**Exercise requirements**
With pictures left out, retype exactly the lines from the one containing "Where should I" through the final line of the entries.

────────────────

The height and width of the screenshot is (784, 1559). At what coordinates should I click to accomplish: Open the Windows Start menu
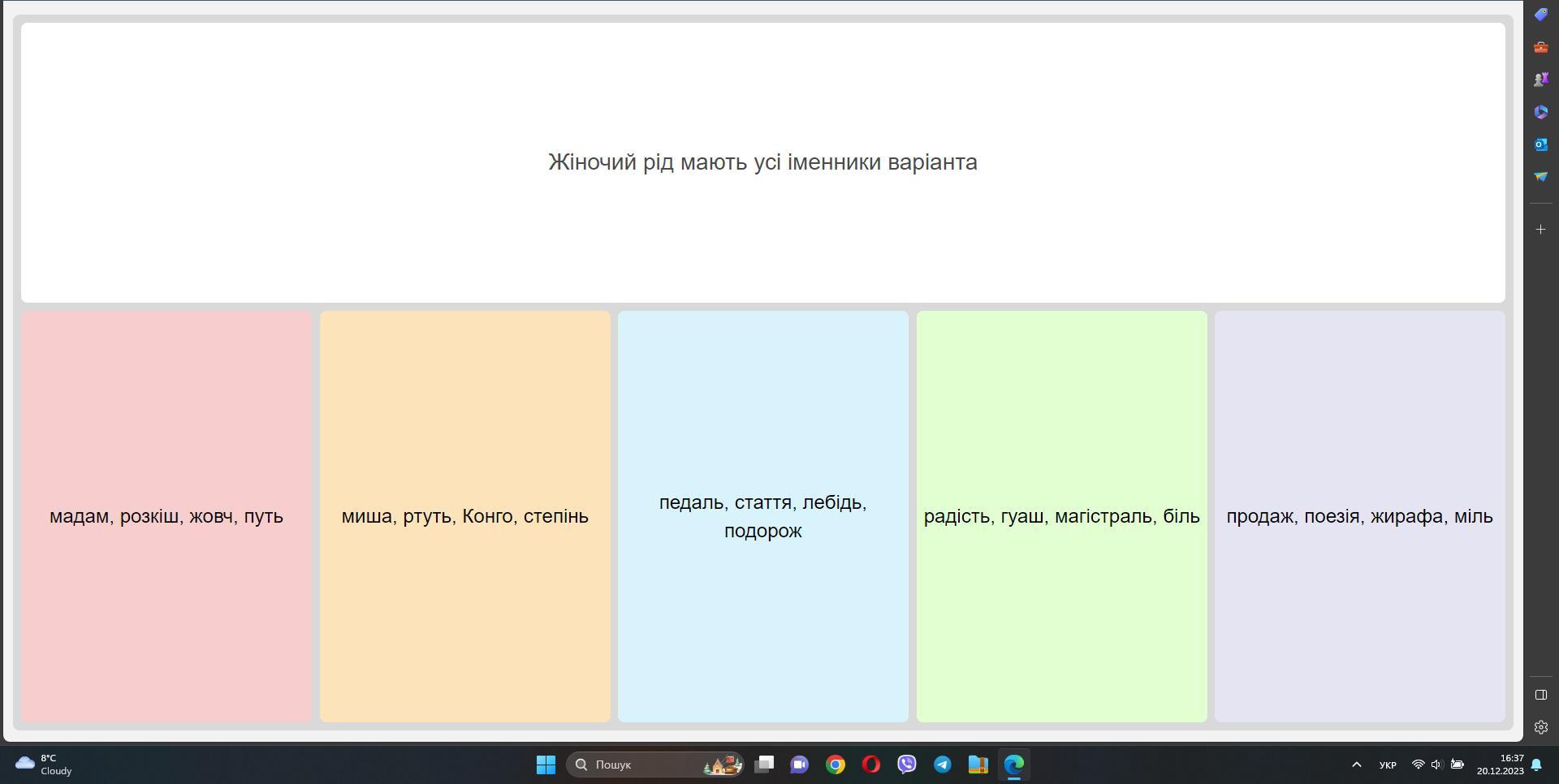coord(546,765)
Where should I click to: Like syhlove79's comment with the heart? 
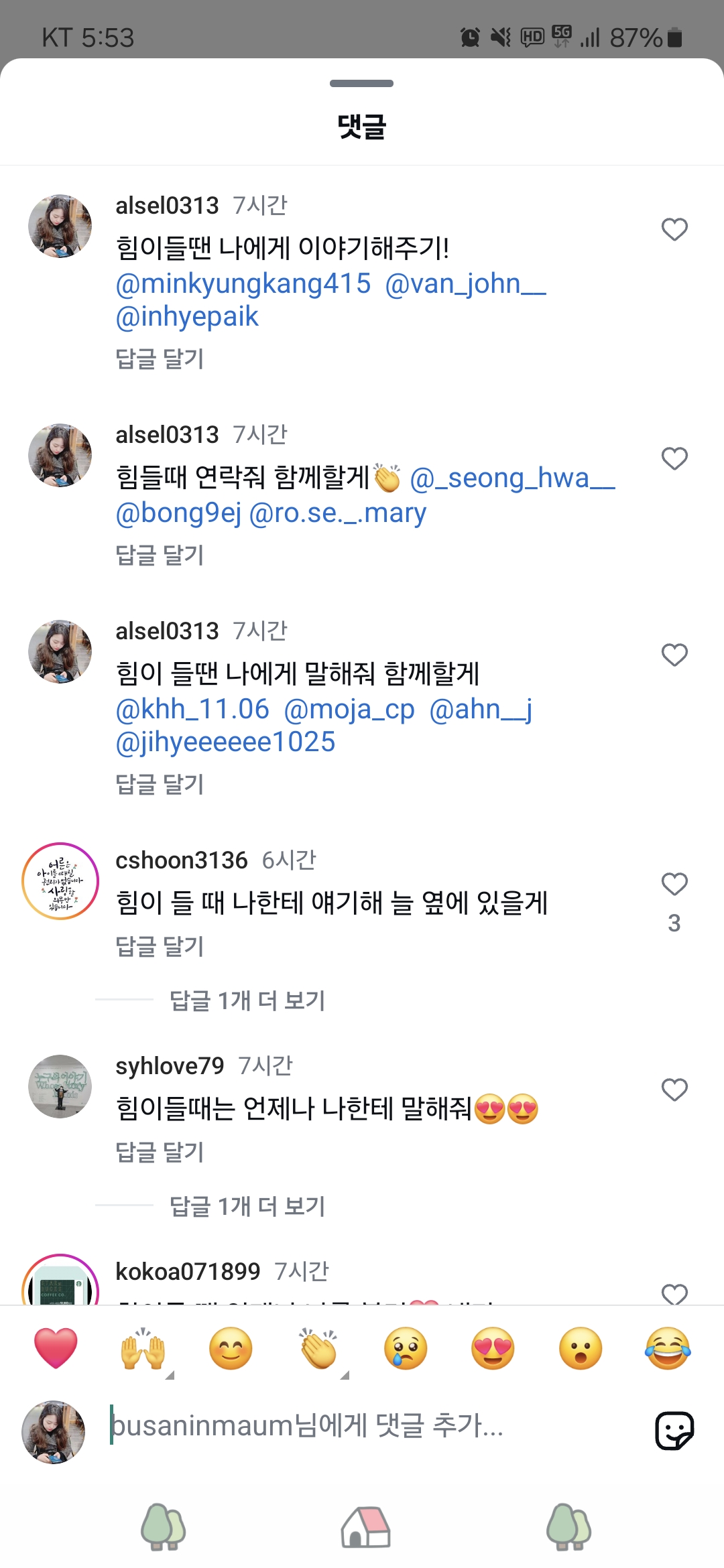[674, 1090]
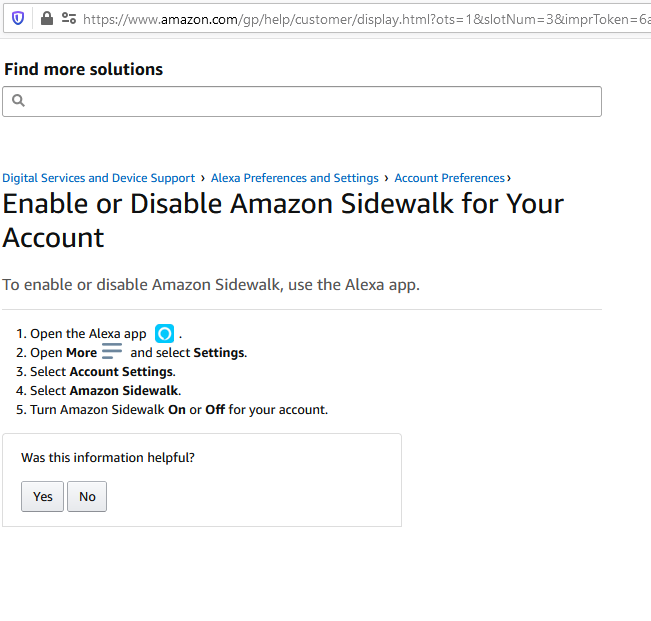Focus the Find more solutions search field
This screenshot has height=621, width=651.
coord(310,101)
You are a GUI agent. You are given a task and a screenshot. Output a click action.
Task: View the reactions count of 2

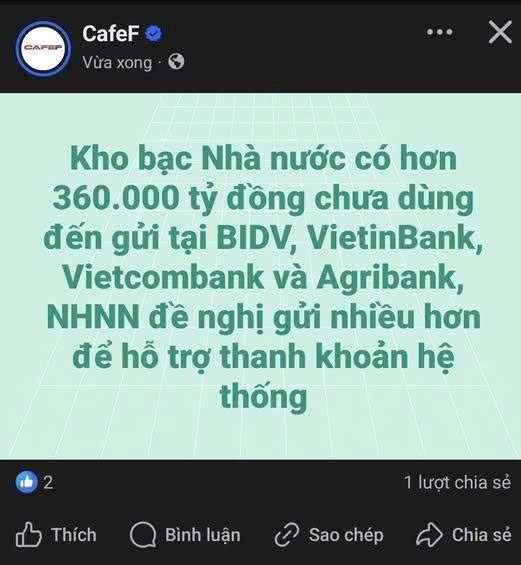click(x=48, y=482)
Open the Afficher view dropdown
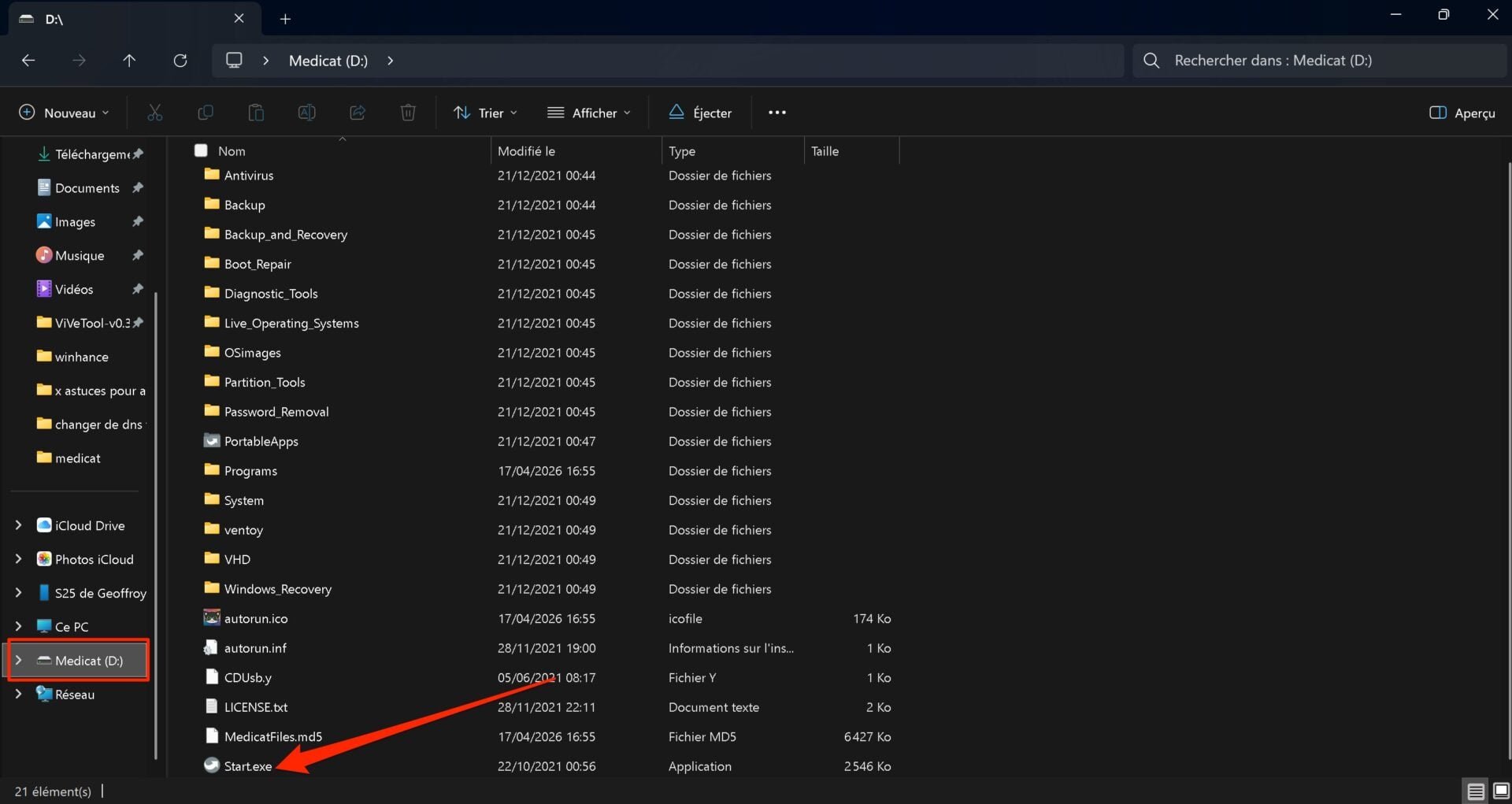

────────────────

**Task response**
Where should I click to: Like syhlove79's comment with the heart? 
[674, 1090]
Focus the Find more solutions search field
This screenshot has height=621, width=651.
coord(310,101)
You are a GUI agent. You are given a task and a screenshot. Output a click action.
Task: View the reactions count of 2

click(x=48, y=482)
Open the Afficher view dropdown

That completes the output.